When Ogwumike is firing on all cylinders, she attacks with ruthless efficiency on the court. Her 66.5% shooting from the field in 2016 was the second-best for a single season in WNBA history.

As the team’s focal point, Ogwumike will be tasked with showing a wider skill set to “find ways to be even more dominant on the court,” Fisher said, including being a primary playmaker and facilitator in big moments.

“She’s played next to a lot of great players, and she’s fit in seamlessly in that way, but this is now an opportunity for her to take more of a leadership role in terms of her performance night in and night out,” Fisher said. “It’s been great for years; there’s still room to grow.”

In his first year as general manager — in addition to his head coach responsibilities — Fisher had to rebuild the roster when his plans to retain Parker and point guard Chelsea Gray during free agency fell through. Parker ended her 14-year tenure with the Sparks by joining her hometown Chicago Sky. Gray went to Las Vegas, which is now a championship favorite.
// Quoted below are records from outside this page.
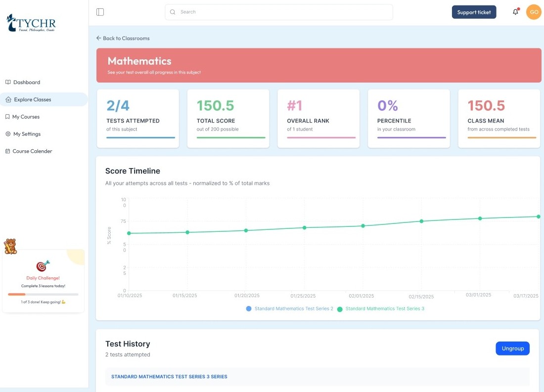Screen dimensions: 544x392
Task: Toggle Standard Mathematics Test Series 3 legend
Action: point(380,308)
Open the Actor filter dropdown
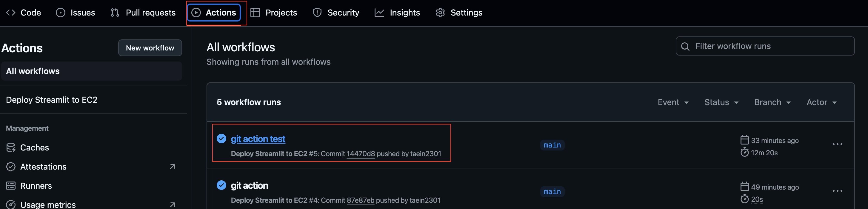The width and height of the screenshot is (868, 209). pos(821,102)
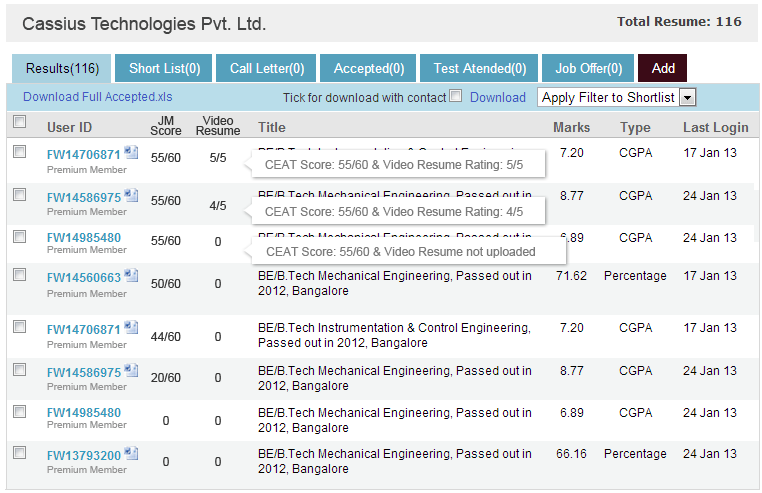Select the checkbox for candidate FW13793200
The width and height of the screenshot is (762, 493).
tap(19, 452)
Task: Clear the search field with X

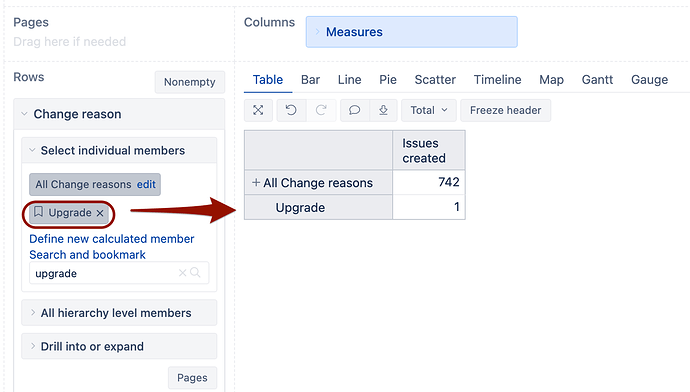Action: [182, 273]
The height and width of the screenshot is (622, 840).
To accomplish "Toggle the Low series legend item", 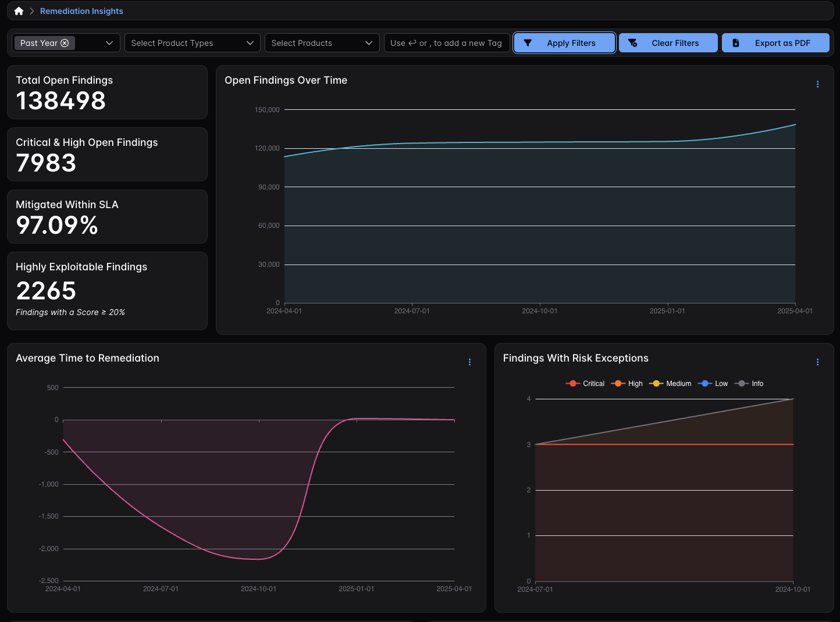I will click(x=713, y=384).
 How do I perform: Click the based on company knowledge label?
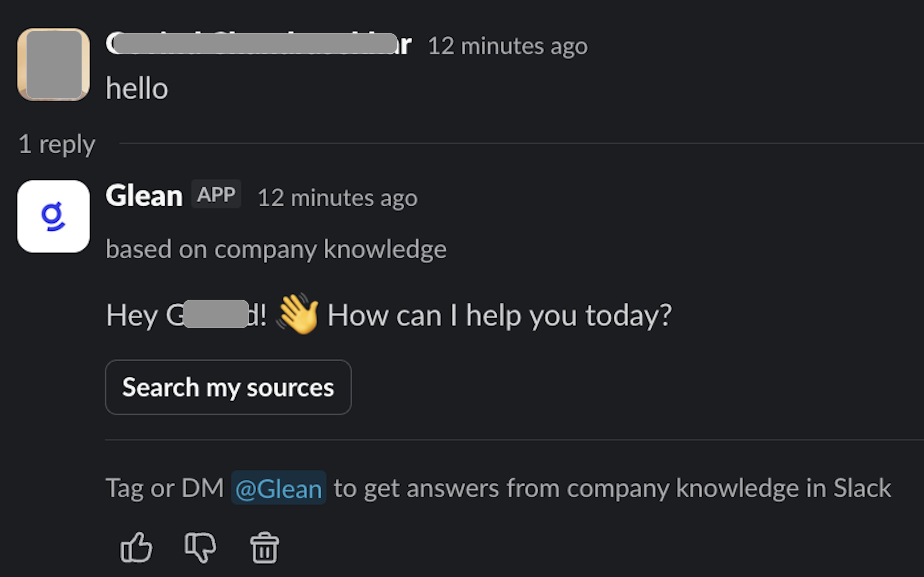coord(276,249)
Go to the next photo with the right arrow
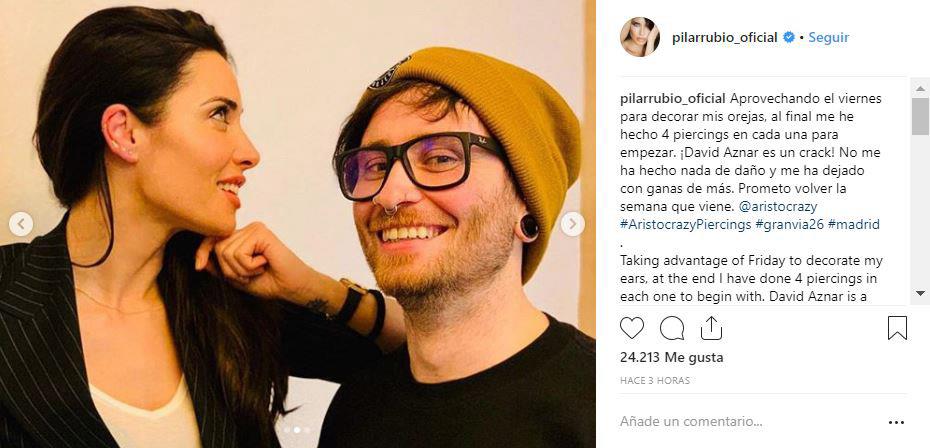 point(572,224)
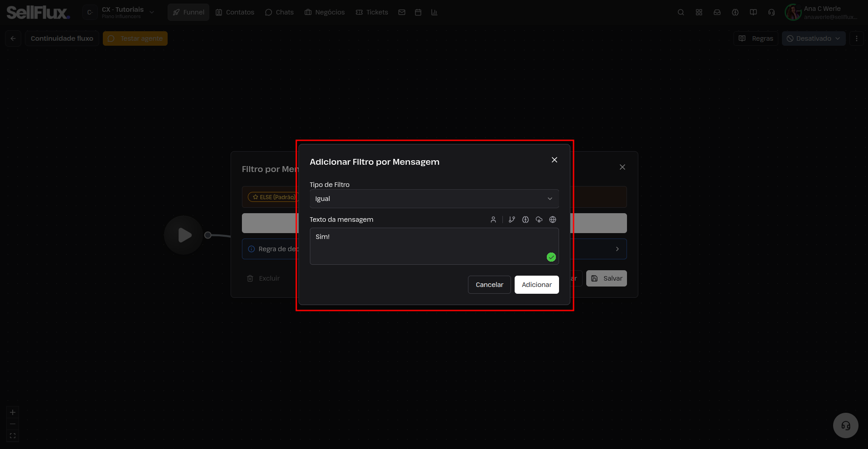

Fisher surrounded Ogwumike with versatile guards, athletic defenders and three-point shooters. Guard Erica Wheeler shot a career-best 38.4% from three-point range in 2019 with the Indiana Fever and signed as a free agent this season, knowing that she and Ogwumike could become a lethal pick-and-roll combination.

From watching Ogwumike lead all the WNBA players to now getting to share the court with her every day in practice, Wheeler has eagerly followed Ogwumike’s lead in L.A.

“Her energy just bounces all through the gym,” Wheeler said. “Even [when] you’re having moments like, ‘I'm struggling, I need to get through it,’ just look at Nneka. She just gives you that extra boost because she’s nonstop.”